◆ **Required action**: Filter the entries below, keeping only lines with the word "computer".

◆ **Records for processing**:
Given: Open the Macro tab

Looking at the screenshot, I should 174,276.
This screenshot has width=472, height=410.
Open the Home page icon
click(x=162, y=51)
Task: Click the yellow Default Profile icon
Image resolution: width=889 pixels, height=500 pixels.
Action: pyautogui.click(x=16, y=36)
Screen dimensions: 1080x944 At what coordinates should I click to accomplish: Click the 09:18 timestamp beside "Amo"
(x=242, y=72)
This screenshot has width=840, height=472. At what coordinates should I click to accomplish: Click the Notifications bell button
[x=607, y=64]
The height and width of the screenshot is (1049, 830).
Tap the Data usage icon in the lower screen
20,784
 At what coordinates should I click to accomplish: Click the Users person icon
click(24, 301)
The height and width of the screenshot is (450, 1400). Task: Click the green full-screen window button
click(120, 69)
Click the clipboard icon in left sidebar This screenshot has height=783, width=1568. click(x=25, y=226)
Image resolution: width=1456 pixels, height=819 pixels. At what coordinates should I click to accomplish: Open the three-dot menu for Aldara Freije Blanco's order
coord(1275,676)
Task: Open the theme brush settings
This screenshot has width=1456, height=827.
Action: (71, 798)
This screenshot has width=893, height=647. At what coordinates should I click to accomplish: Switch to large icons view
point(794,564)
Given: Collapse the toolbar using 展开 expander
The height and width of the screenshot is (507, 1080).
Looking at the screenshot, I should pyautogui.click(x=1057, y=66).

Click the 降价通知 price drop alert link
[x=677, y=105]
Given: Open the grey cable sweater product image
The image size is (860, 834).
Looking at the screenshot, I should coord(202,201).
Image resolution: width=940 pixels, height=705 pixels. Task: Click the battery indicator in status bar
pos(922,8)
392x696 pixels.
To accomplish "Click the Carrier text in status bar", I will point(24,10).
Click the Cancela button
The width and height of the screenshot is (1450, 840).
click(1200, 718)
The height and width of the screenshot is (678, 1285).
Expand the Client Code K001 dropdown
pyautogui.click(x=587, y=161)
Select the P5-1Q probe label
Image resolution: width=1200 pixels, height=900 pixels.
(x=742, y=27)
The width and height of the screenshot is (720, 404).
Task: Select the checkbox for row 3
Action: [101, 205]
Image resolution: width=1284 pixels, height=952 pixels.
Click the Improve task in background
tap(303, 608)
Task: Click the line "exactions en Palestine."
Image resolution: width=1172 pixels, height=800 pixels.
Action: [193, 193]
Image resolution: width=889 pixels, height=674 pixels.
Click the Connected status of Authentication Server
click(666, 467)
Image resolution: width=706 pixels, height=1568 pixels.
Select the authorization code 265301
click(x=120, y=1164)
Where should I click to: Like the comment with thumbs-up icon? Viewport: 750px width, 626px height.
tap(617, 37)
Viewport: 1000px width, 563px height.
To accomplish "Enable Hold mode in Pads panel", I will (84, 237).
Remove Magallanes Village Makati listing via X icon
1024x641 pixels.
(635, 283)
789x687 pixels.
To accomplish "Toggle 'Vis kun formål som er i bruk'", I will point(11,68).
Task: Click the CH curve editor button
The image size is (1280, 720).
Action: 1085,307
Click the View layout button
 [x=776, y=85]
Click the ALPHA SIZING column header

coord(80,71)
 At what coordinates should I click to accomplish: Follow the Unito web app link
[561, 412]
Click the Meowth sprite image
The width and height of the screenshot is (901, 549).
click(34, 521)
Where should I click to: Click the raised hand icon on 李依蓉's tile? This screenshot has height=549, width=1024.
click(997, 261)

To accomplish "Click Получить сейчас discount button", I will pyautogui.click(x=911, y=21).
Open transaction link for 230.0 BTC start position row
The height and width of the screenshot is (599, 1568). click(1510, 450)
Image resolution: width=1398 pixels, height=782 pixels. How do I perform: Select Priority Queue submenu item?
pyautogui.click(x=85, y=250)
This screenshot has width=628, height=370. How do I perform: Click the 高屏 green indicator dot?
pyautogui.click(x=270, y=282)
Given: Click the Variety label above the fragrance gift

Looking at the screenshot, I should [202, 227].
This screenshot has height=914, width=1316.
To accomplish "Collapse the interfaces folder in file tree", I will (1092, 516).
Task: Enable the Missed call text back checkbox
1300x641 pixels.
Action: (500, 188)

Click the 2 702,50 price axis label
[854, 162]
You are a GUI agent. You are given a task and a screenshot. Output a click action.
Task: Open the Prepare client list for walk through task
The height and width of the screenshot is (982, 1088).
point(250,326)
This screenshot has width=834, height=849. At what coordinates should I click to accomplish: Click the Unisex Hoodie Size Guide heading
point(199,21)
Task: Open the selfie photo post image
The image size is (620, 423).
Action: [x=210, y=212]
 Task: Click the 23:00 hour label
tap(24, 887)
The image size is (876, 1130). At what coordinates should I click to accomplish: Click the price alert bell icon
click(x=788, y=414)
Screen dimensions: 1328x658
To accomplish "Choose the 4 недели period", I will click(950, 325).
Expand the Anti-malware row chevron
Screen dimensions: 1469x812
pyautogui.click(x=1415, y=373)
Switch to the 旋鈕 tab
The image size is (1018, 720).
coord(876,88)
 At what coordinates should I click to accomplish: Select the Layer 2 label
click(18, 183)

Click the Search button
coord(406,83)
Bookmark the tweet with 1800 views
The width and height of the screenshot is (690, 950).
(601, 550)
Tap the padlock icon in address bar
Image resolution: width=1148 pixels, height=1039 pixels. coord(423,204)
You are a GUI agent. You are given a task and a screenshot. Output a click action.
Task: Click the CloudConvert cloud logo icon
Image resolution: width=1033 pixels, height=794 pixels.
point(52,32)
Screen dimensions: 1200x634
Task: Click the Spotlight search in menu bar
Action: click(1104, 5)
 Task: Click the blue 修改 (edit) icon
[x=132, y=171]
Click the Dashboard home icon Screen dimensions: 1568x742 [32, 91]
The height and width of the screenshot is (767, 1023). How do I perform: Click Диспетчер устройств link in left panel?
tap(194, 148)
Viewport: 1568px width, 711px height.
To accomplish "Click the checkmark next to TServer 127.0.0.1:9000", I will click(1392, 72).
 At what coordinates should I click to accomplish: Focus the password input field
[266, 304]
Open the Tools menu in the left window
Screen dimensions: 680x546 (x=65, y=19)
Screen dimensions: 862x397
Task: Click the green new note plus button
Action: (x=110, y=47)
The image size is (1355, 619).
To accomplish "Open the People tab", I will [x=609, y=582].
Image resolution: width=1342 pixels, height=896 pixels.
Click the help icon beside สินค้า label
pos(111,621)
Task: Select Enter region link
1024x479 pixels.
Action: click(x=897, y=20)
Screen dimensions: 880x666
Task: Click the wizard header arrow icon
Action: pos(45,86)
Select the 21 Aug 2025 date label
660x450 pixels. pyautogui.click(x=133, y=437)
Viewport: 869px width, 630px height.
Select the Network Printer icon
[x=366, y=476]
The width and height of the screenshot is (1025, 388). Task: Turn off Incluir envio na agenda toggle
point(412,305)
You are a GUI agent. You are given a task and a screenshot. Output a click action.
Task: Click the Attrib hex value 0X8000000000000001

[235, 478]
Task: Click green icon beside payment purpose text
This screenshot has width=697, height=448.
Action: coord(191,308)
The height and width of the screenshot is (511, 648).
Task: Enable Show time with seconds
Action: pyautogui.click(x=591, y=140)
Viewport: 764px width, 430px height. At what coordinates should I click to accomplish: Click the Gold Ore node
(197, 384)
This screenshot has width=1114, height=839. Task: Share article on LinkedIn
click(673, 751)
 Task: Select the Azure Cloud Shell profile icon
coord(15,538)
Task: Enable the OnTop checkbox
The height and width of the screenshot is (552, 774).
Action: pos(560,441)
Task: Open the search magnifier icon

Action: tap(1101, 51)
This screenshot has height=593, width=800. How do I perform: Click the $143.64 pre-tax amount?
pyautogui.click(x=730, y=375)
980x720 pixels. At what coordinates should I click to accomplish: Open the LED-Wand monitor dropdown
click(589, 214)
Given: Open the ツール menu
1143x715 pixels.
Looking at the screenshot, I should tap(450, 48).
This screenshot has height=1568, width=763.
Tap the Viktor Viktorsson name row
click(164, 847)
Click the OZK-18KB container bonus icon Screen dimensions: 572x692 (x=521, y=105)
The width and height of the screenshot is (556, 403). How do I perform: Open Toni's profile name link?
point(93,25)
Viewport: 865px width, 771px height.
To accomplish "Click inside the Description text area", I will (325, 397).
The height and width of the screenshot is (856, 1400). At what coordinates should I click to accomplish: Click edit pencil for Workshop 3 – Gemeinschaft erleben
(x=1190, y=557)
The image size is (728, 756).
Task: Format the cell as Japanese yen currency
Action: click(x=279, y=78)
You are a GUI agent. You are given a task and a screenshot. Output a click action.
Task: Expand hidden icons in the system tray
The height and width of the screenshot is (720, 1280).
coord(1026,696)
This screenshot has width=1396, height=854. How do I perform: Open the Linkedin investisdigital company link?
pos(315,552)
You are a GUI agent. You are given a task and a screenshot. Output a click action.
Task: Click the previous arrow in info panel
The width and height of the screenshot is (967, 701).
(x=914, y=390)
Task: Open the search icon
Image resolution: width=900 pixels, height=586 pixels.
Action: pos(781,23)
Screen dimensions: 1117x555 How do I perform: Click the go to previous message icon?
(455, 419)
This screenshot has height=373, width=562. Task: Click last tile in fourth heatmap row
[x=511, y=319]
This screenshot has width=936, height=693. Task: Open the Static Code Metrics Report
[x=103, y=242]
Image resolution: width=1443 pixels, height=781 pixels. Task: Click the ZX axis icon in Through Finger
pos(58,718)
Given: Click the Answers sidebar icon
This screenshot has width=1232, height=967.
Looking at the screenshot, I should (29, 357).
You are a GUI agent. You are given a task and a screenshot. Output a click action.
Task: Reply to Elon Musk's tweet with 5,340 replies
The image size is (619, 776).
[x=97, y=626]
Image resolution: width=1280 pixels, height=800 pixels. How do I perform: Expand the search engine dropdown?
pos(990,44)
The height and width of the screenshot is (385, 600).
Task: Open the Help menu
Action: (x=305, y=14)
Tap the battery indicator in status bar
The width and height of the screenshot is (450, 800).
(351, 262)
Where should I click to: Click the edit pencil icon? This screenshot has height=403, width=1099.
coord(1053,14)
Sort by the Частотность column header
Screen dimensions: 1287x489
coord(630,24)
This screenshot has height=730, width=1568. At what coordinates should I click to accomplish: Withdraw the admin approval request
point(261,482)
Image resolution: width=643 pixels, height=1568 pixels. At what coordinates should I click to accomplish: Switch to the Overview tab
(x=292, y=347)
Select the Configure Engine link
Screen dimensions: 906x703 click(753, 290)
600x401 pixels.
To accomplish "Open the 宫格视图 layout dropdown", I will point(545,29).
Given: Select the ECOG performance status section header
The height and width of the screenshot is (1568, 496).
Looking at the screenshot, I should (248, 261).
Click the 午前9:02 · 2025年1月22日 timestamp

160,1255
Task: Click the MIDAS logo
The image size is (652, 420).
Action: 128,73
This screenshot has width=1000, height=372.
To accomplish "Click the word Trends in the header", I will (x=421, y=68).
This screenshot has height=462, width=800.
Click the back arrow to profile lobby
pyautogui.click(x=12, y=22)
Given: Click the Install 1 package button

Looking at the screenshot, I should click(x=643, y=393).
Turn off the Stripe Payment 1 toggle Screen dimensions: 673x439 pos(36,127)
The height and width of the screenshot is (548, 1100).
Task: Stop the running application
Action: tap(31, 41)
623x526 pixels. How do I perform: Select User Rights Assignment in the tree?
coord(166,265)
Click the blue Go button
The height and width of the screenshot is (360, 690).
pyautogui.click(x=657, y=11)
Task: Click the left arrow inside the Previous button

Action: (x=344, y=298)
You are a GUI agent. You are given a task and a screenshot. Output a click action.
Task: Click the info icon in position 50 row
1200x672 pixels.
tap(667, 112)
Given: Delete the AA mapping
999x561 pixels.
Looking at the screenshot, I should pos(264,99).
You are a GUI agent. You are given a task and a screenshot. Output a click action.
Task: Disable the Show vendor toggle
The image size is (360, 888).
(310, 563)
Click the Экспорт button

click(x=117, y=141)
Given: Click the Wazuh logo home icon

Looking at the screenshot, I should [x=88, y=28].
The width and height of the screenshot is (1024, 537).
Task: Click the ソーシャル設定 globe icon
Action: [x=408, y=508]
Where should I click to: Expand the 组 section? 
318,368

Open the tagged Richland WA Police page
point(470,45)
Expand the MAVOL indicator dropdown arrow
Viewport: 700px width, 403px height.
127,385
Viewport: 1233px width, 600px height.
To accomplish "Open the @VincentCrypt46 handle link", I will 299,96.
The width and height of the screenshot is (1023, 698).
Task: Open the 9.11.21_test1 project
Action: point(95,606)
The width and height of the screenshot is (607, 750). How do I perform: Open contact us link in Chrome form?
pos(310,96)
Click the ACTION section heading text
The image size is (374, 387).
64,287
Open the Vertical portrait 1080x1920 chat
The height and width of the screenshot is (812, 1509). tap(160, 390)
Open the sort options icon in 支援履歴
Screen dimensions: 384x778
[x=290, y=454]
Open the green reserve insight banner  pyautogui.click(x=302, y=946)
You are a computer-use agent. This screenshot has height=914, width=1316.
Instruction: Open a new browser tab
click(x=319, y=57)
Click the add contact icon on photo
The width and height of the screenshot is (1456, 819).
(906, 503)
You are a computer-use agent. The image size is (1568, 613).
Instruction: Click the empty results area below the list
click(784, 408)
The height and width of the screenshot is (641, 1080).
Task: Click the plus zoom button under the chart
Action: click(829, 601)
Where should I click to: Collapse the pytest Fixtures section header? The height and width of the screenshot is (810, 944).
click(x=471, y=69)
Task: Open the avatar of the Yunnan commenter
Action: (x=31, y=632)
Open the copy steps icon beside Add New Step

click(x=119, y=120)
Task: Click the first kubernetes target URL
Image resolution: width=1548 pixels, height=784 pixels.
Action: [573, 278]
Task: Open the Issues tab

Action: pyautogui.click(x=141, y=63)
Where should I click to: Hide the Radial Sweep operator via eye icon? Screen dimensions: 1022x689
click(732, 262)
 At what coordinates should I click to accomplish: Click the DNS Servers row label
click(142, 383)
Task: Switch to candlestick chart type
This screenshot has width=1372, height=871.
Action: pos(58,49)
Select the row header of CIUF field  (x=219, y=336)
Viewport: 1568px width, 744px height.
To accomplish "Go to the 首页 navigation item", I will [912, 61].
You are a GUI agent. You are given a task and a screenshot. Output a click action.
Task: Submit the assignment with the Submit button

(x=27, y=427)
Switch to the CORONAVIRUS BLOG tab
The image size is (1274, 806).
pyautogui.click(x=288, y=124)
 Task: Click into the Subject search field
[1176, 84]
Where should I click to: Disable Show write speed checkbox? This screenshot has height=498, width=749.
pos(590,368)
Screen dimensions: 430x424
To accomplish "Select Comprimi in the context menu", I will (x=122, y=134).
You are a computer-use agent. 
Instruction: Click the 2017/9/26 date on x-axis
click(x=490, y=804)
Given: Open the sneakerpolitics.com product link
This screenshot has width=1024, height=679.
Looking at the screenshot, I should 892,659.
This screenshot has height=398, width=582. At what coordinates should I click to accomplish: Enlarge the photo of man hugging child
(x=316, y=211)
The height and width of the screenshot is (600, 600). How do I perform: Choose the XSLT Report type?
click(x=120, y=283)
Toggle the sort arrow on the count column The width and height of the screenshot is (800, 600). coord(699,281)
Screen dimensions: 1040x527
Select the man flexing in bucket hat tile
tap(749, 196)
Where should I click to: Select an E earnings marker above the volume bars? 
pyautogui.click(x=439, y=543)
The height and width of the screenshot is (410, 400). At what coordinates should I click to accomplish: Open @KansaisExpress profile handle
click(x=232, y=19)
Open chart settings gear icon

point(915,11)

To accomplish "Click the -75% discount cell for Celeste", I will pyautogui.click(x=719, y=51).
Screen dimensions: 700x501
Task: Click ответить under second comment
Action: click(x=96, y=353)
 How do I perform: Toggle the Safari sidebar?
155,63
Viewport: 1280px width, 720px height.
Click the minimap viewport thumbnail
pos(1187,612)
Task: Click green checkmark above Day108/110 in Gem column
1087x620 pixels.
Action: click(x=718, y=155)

◆ **Written answer**:
You are a computer-use agent. This screenshot has height=914, width=1316.
You are a computer-use agent. The image size is (1568, 613).
You are a computer-use agent. 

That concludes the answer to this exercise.